Die Strafe ist also angemessen.


Ich bin weiter sogar der Meinung, dass man die Tatbestände noch ausweiten sollte. Wir haben sie jetzt im Bankengesetz, im Börsengesetz und im Kollektivanlagengesetz. Etwas Ähnliches haben wir noch beim Schutz des Fabrikationsgeheimnisses, nämlich die Strafbarkeit des Dritten, der in verwerflicher Weise solche Geheimnisse ausnützt. Ich bin sogar der Meinung - ich spreche nur für mich persönlich -, man müsste dies auf sämtliche Geheimnisverletzungen, also auch des Amts- und Berufsgeheimnisses, ausdehnen.
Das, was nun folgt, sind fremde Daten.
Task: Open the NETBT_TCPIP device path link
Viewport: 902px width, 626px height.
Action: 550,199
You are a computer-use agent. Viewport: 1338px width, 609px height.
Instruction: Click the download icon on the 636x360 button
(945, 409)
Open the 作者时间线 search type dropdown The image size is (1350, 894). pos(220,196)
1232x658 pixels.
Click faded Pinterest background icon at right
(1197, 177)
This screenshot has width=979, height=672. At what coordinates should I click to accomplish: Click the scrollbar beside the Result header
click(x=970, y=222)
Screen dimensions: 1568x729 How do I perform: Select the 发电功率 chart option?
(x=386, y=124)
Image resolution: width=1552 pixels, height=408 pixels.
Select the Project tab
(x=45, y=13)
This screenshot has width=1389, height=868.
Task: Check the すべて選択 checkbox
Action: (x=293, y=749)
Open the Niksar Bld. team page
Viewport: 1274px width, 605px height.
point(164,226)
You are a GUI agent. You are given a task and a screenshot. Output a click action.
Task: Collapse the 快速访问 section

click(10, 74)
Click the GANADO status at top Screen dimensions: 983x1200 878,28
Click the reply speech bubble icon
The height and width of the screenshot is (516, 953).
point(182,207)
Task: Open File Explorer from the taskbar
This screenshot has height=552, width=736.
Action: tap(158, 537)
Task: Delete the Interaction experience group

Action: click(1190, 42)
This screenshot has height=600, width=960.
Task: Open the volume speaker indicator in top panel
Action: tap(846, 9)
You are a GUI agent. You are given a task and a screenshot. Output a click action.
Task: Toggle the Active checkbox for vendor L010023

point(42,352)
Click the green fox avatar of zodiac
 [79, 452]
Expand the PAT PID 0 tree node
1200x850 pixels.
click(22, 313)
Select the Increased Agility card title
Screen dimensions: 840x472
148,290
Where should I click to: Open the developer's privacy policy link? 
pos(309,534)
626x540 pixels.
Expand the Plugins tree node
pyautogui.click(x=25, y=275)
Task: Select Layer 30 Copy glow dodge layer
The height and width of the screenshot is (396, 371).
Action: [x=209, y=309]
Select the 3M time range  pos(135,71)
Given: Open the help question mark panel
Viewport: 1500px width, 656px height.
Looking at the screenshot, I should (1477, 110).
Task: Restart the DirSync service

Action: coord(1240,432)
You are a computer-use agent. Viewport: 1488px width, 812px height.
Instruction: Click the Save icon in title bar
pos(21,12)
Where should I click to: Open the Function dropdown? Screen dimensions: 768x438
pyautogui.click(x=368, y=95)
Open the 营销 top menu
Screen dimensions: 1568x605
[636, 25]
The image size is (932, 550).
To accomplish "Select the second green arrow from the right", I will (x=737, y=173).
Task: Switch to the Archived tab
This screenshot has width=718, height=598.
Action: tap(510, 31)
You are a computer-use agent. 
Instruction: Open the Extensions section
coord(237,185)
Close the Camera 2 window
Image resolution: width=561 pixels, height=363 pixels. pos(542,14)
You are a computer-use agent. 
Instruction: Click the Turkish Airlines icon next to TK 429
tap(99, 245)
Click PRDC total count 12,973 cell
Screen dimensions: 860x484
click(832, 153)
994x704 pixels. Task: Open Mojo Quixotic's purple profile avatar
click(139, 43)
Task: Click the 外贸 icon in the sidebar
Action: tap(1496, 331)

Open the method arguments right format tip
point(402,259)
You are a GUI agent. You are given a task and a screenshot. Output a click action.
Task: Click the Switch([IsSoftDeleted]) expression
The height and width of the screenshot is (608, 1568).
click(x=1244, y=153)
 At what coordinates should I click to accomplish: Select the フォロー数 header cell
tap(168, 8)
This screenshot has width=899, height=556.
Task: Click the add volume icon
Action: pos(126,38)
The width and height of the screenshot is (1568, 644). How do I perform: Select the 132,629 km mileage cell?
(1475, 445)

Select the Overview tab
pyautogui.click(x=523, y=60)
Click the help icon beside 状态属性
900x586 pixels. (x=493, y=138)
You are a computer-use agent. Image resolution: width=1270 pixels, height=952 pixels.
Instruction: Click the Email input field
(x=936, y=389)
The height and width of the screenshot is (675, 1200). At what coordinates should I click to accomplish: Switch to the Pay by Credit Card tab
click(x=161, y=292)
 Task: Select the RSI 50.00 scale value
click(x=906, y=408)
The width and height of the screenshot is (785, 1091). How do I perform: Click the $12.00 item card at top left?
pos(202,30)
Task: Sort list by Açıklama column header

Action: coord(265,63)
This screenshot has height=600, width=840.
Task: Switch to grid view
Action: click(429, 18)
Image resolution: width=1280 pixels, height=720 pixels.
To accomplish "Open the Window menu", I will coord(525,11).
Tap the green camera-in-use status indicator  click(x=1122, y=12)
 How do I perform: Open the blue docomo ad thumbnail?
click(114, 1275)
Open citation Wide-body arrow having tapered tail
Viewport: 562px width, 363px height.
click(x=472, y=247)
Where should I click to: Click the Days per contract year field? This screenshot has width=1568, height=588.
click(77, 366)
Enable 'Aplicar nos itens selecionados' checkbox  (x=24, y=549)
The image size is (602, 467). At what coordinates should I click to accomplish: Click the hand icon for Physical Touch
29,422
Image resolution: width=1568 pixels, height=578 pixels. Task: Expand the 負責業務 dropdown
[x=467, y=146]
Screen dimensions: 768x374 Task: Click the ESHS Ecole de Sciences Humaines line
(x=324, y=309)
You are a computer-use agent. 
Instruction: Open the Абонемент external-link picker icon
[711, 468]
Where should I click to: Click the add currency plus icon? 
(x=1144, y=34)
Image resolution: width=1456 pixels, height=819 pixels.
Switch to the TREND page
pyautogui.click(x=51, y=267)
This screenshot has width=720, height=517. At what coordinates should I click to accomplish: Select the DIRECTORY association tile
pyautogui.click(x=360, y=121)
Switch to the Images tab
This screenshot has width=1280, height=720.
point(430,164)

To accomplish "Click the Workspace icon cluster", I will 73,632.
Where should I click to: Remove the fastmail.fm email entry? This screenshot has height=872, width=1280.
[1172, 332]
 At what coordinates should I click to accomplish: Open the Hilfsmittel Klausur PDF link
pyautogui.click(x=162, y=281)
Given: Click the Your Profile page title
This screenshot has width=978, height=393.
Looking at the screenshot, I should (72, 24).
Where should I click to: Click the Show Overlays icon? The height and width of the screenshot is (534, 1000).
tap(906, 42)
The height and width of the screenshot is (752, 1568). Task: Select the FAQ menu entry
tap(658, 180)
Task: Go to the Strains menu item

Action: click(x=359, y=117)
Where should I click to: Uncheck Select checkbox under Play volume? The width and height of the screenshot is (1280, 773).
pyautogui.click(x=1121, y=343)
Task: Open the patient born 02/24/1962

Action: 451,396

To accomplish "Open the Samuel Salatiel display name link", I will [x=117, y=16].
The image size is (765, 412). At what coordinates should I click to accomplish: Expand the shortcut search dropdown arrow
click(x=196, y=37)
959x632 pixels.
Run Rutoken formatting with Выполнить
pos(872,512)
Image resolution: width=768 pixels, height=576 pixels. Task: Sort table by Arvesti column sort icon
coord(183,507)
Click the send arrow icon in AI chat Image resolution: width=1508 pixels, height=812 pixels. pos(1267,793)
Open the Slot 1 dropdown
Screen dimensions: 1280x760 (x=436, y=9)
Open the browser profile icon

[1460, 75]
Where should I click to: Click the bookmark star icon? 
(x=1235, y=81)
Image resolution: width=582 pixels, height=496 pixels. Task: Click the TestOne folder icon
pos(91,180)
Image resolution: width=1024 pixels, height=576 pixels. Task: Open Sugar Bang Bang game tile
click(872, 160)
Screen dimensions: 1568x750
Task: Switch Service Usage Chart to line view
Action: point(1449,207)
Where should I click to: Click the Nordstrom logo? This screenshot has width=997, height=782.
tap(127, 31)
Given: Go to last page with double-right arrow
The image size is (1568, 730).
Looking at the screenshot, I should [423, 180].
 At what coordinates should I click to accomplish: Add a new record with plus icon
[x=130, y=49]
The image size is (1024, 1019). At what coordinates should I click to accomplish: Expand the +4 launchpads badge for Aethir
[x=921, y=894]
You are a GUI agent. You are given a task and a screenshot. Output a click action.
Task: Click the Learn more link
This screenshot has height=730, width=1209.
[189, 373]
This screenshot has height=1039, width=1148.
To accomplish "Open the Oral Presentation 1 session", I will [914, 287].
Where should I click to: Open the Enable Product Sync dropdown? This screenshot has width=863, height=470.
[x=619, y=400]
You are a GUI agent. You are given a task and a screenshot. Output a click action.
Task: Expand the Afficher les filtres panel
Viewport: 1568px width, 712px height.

Die SP moniert weiter, mit dem automatischen Informationsaustausch würde dies alles obsolet. Das ist natürlich nicht so. Wir haben noch kein solches Abkommen, wir werden es wahrscheinlich gar nie mit allen Staaten haben. Zudem betrifft diese Strafbarkeit ja nicht nur die Steuerthematik, sondern sie schützt Bankkundendaten in jedwelchem Zusammenhang und wo auch immer. Ferner betrifft der automatische Informationsaustausch stets - so wurde es uns auch immer versprochen, und dafür werden wir kämpfen - nur das Verhältnis zum Ausland.


Noch eine letzte Entkräftung: Es wurde auch immer gesagt - das hat Frau Kollegin Marra gesagt -, die Journalisten könnten ihre Arbeit nicht mehr machen. Hierzu ist zu sagen: Es gehört nicht zur Aufgabe von Journalisten, geheime, intime, persönliche Daten, die gestohlen wurden, in den Medien auszubreiten und die Persönlichkeitsrechte der Betroffenen zu verletzen; das gehört schlichtweg nicht zu ihrem Job.


Aus all diesen Gründen bitte ich Sie, unserer Fraktion und der Kommissionsmehrheit zu folgen und auf die Vorlage einzutreten.